Tucson could pay up to $16 million more for its police and fire pensions next fiscal year, according to a newly released state pension board report.
The ballooning costs are mostly the result of a recent Arizona Supreme Court decision overturning a 2011 state law intended to keep pension costs down.
The decision means Tucson could pay about $62 million for its public-safety pensions next year.
Back in February, the court ordered the Public Safety Personnel Retirement System to reimburse retirees $40 million for past cost-of-living increases and to shift $335 million to a reserve fund to cover future cost-of-living increases.
After the ruling, the state pension board had to calculate how much of a dent the court order would put in each city’s retirement funds.
It released its calculations earlier this week.

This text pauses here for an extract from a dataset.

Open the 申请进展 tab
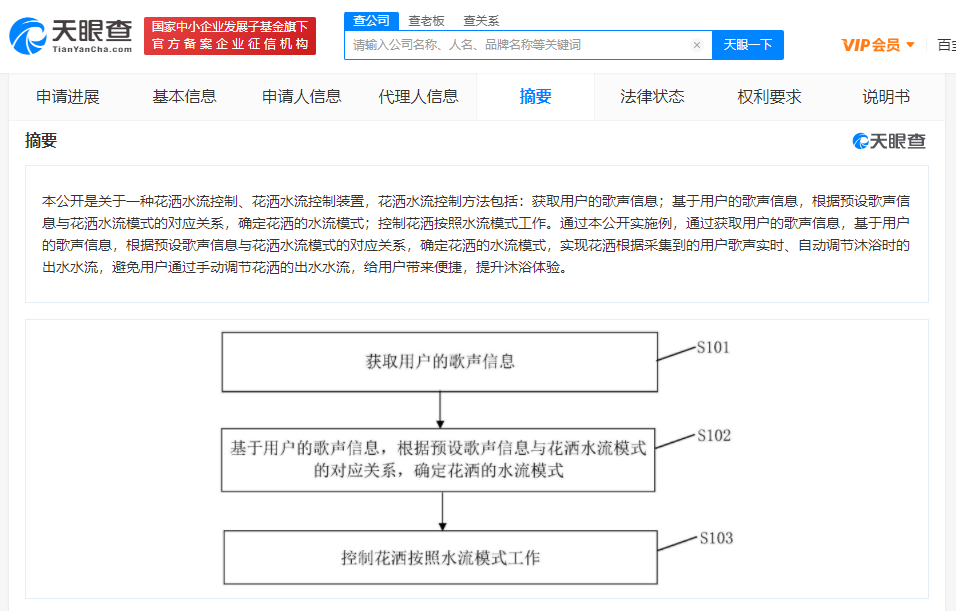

For Tucson, it drops its police and fire pensions under 40 percent funded through the plan’s investments, according to PSPRS documents.
That means taxpayers are on the hook for $763 million in unfunded pension obligations owed to existing and future public safety retirees. The two pensions hovered around 50 percent funded last year.
As a result, Tucson will likely pay over 60 cents on every dollar of salary for police and fire personnel toward pensions.
So for a firefighter or police officer making $50,000 a year, the city would have to pay an additional $30,000 for his or her pension.
Just over a decade ago, when funding levels were high, the city contributed $5 million a year toward police and fire employee pensions.
But then the recession struck.
Since then, slumping stocks, hiring freezes and retiring employees combined to put a strain on the retirement system and bloated annual costs for the city.
Although Arizona cities face a significant jump in their pension costs next year, the state board is offering a three-year payment option to lessen the blow.
However, the state’s actuarial recommendation is that cities with pensions under 50 percent funded, such as Tucson, avoid the payment plan because it would further drop their already dismal funding numbers.
Chief Financial Officer Kelly Gottschalk said the City Council will ultimately decide on whether the city will elect to go with the three-year phase in option.
With the numbers just being released, she said city finance officials will now have to factor in upcoming police and fire retirements, new hires and other variables before a final number is determined for next year’s budget.
They will also have to determine where the extra money will come from in an already strained budget.
This latest pension news comes on the heels of the city’s non-public-safety employee pension board switching its investment projections in June and adding up to an extra $4 million to the city’s nonpublic employee pension.
Overall, the city could pay about $100 million for its three pension plans next fiscal year.